Cinema e Teatro
L’ultima settimana di Stefano
"Sulla mia pelle" di Alessio Cremonini, presentato al Festival di Venezia, racconta gli ultimi giorni di Stefano Cucchi, morto nove anni fa durante la custodia cautelare
Redazione | 1 ottobre 2018

Ci sono vicende più o meno facili da raccontare in un film: vite di grandi uomini, imprese memorabili, episodi fuori dall’ordinario e battaglie inaspettatamente a lieto fine. Poi c’è la storia di Stefano Cucchi, ragazzetto di periferia appassionato di boxe e fratello affettuoso dal volto magro, prima che vittima di un abuso di potere, di un sistema squallido e omertoso, della negligenza e dell’indifferenza umana. Una coproduzione Netflix e Lucky Red che si assume la responsabilità di portare sul grande (e piccolo) schermo uno degli episodi di cronaca nera più controversi degli ultimi anni, riuscendo efficacemente a superare le categorie e gli stereotipi, lasciando spazio al singolo e agli uomini, anche dove l’umanità sembra non poter sopravvivere. Presentato a settembre nella categoria Orizzonti al Festival del Cinema di Venezia, il film diretto da Alessio Cremonini incassa sette minuti di applausi vigorosi. Perché Sulla mia pelle convince. In primis per la magistrale performance di Alessandro Borghi, incredibilmente simile a Stefano in voce e sembianze ed eccellente interprete delle tante sfaccettature del suo personaggio, diviso tra debolezze e dipendenze in uno spaccato di vita quotidiana tragicamente sconvolto. Una narrazione di cento minuti che porta inevitabilmente lo spettatore a vestire i panni di Stefano, calandolo nel calvario di quella settimana di fine ottobre vissuta tra un carcere e l’ altro e nell’estrema solitudine di quella cella spoglia, dove il dolore di un corpo di quaranta chili arriva al punto di non avere più la forza di reagire. 
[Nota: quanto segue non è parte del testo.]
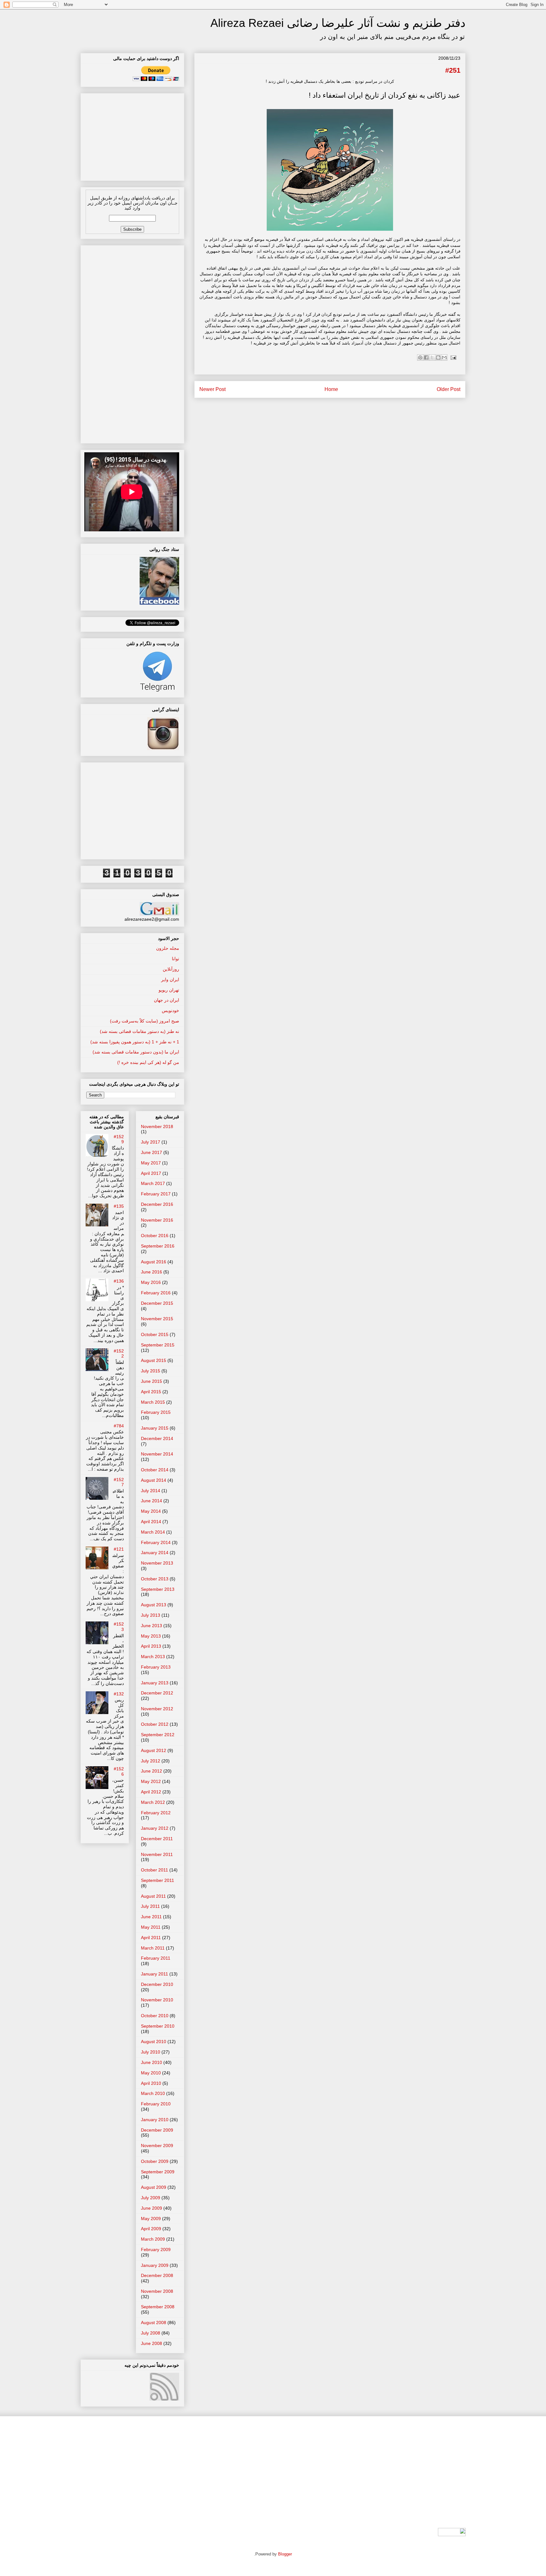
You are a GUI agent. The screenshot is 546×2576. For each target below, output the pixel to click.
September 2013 (157, 1589)
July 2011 (150, 1906)
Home (331, 389)
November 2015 (157, 1318)
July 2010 (150, 2051)
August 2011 (153, 1896)
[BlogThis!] (438, 357)
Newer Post (212, 389)
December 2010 (157, 1984)
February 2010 (156, 2103)
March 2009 (153, 2239)
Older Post (448, 389)
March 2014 (153, 1532)
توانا (175, 958)
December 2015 (157, 1303)
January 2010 (154, 2119)
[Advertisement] (131, 135)
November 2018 (157, 1126)
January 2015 (154, 1428)
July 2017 (150, 1142)
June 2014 (151, 1500)
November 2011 (157, 1854)
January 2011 (154, 1973)
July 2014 (150, 1490)
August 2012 (153, 1750)
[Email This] (444, 357)
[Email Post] (452, 357)
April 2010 (151, 2083)
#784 (119, 1425)
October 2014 (154, 1469)
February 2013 (156, 1667)
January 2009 (154, 2265)
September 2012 (157, 1734)
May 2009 (151, 2218)
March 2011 (153, 1947)
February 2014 (156, 1542)
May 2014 (151, 1511)
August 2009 (153, 2187)
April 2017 (151, 1173)
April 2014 (151, 1521)
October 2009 (154, 2161)
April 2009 (151, 2228)
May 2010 (151, 2072)
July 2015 (150, 1370)
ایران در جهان (166, 1000)
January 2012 (154, 1828)
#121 (119, 1549)
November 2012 (157, 1708)
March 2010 (153, 2093)
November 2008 (157, 2291)
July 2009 (150, 2197)
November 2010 (157, 1999)
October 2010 (154, 2015)
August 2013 (153, 1604)
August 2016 (153, 1261)
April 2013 (151, 1646)
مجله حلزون (167, 948)
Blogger (285, 2554)
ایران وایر (170, 979)
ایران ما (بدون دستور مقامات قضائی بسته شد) (136, 1051)
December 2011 (157, 1838)
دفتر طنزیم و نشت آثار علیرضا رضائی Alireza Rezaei (337, 22)
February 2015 (156, 1412)
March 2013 (153, 1656)
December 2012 (157, 1692)
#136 (119, 1281)
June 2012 (151, 1770)
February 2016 (156, 1292)
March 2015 (153, 1402)
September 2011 (157, 1880)
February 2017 (156, 1193)
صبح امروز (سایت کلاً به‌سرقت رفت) (144, 1020)
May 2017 (151, 1162)
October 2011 (154, 1869)
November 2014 (157, 1453)
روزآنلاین (171, 969)
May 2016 (151, 1282)
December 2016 (157, 1204)
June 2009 (151, 2208)
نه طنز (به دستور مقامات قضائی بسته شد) (139, 1031)
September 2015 (157, 1344)
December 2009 (157, 2130)
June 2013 (151, 1625)
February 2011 (155, 1958)
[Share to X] (432, 357)
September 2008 (157, 2306)
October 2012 (154, 1724)
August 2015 (153, 1360)
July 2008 (150, 2332)
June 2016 (151, 1271)
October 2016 (154, 1235)
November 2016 (157, 1220)
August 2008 (153, 2322)
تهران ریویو (169, 989)
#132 (119, 1693)
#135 (119, 1206)
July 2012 (150, 1760)
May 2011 (151, 1927)
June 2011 (151, 1916)
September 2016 (157, 1245)
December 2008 (157, 2275)
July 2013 (150, 1615)
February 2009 (156, 2249)
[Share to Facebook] (426, 357)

Sulla mia pelle non ha bisogno di violenze grafiche e scene sporche: l’evoluzione della vicenda passa attraverso i lividi, i rossori e le tumefazioni che costellano il viso emaciato del protagonista. Le atmosfere plumbee e opprimenti del film riprendono lo stesso filo conduttore, accompagnate da una colonna sonora sottile ma efficacissima nel sottolineare la drammaticità di alcune situazioni. La sceneggiatura di Cremonini non cade mai nelle generalizzazioni. Stefano non è un santo e le forze dell’ordine non rappresentano il male: non si inciampa nella banalizzazione della materia lasciandosi andare a inutili sentenze. Il racconto di Cremonini risulta privo di ipocrisia, riportando all’attenzione popolare temi difficili da affrontare, non prestando il fianco a quello scontro tra “fazioni” che si temeva alla vigilia dell’uscita del film. Sulla mia pelle è un film necessario nel panorama italiano e innovativo su diversi fronti, efficace come pochi nell’esortare lo spettatore a riflettere, confrontandosi con la propria capacità di empatizzare e meditando sul potere distruttivo dell’indifferenza.